QLoRA (Quantized LoRA)
LoRA applied to a 4-bit quantized base model. QLoRA dramatically reduces the memory footprint of fine-tuning, making it possible to train 7B and 13B parameter models on hardware with 16–24GB of unified memory. The quality-to-resource ratio is exceptional.
DoRA (Weight-Decomposed Low-Rank Adaptation)
An advancement over LoRA that decomposes pre-trained weights into magnitude and direction components and applies LoRA only to the directional component. DoRA consistently achieves better performance than LoRA at equivalent parameter counts.
GRPO (Group Relative Policy Optimization)
PMetal is one of the first local fine-tuning tools to support GRPO — the reinforcement learning technique used to train reasoning-capable models. GRPO enables you to train models that reason step-by-step, improving performance on math, coding, and logic tasks without requiring a separate reward model.
Four Ways to Work with PMetal
PMetal is designed to fit into your workflow, not the other way around. Whether you prefer a graphical interface, the terminal, or Python scripting, there is a first-class PMetal experience for you.
Desktop GUI
A native macOS application with a clean visual interface for loading datasets, configuring training runs, and monitoring progress in real time. Loss curves, memory utilization, and estimated completion times are all visible at a glance. No command-line experience required.
Terminal UI (TUI)
A rich terminal interface for those who live in the command line. Keyboard-driven navigation, side-by-side training monitors, and full feature parity with the desktop GUI — all without leaving your terminal session.
CLI
A composable command-line interface designed for scripting and automation. Chain PMetal commands in shell scripts, integrate with Makefiles, or trigger fine-tuning jobs as part of a larger data pipeline without writing Python.
Python SDK
A fully-featured Python library for integrating PMetal into your existing ML workflows. Programmatically configure training jobs, sweep hyperparameters, load checkpoints, and export adapters — all from within your Jupyter notebooks or training scripts.

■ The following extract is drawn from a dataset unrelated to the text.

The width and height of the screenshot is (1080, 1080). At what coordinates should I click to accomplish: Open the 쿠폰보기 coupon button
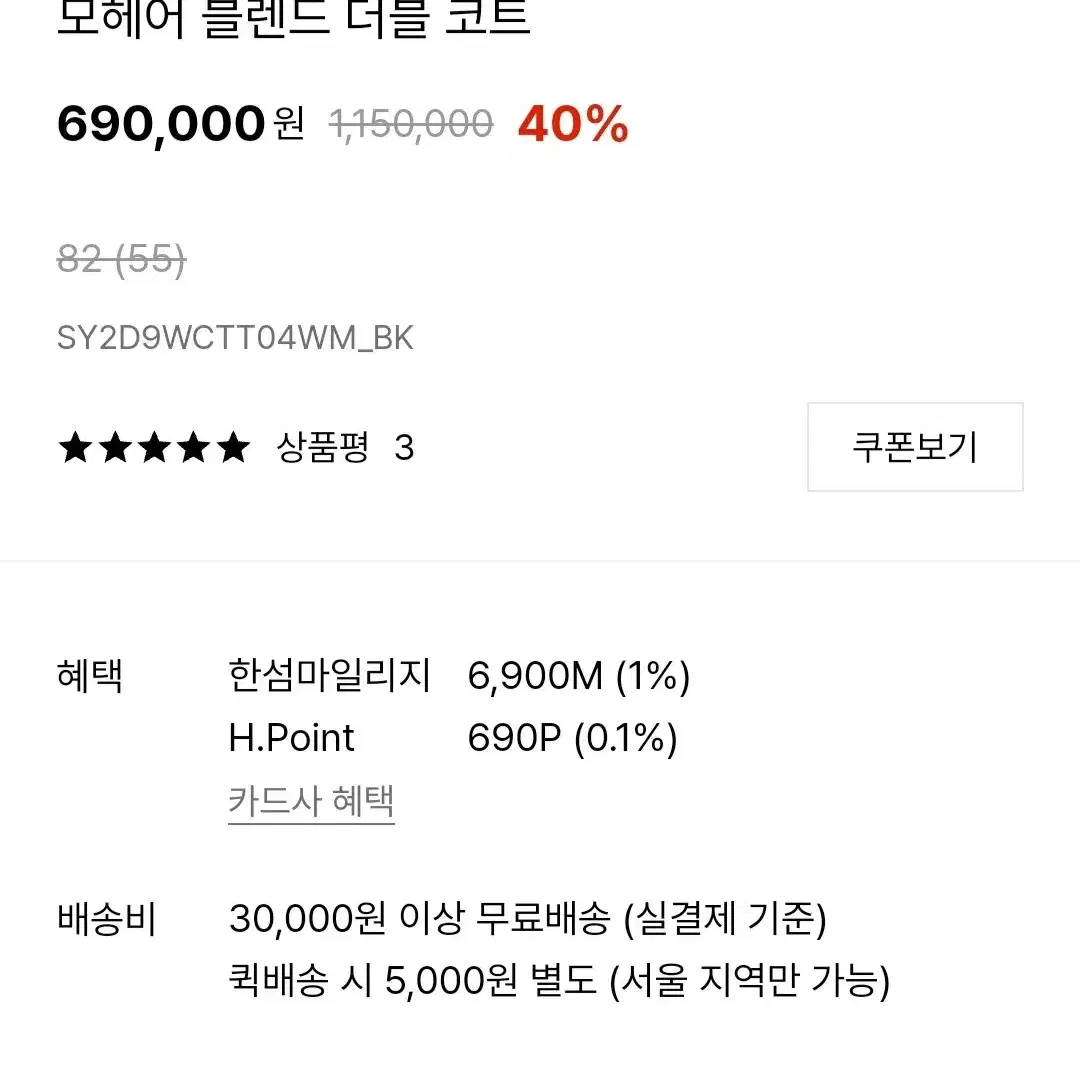[x=915, y=447]
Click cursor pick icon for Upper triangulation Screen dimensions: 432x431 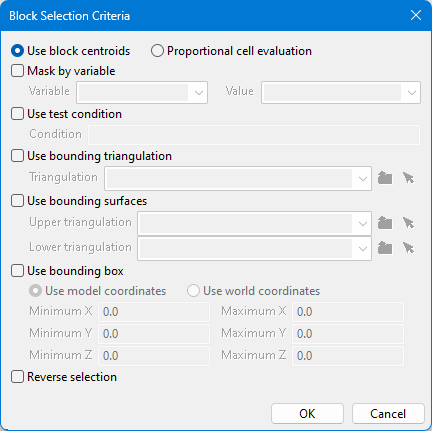408,223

On-Premises Means You Own Your AI
When a fine-tuned model runs in the cloud, the business relationship between you and your AI provider shapes what you can do with it. Rate limits, terms of service changes, pricing adjustments, outages, and provider decisions are outside your control. Your AI is on someone else's infrastructure, subject to someone else's policies.
PMetal takes a different philosophy: the model you train is yours, full stop. The weights live on your hardware. The training data stays in your control. There is no usage metering, no per-inference cost, and no third party that can revoke access. The only ongoing cost is electricity.
For organizations with sensitive workloads — healthcare, legal, finance, defense, or any domain with stringent compliance requirements — this is not just a nice-to-have. It is often the only acceptable path to deploying AI on private data.
Data Sovereignty by Design
PMetal has no telemetry, no cloud sync, and no requirement for an internet connection after installation. Your training runs, datasets, model checkpoints, and exported adapters are entirely local. Compliance auditors will find nothing to flag because there is nothing leaving the machine.
Get Started with PMetal
PMetal runs on any Apple Silicon Mac — M1, M2, M3, or M4, across the full lineup from MacBook Air to Mac Pro. Models from 1B to 70B+ parameters are supported depending on available unified memory. The recommended minimum is 16GB unified memory; 32GB or more unlocks the full range of capabilities.
The project is open source and available on GitHub. Full documentation, quickstart guides, example datasets, and a community forum are available at the PMetal product page.
Fine-Tuning That Respects Your Data
PMetal is the result of a straightforward belief: the hardware sitting on your desk is already powerful enough to fine-tune world-class language models. The only thing that was missing was software built specifically for it. Now it exists.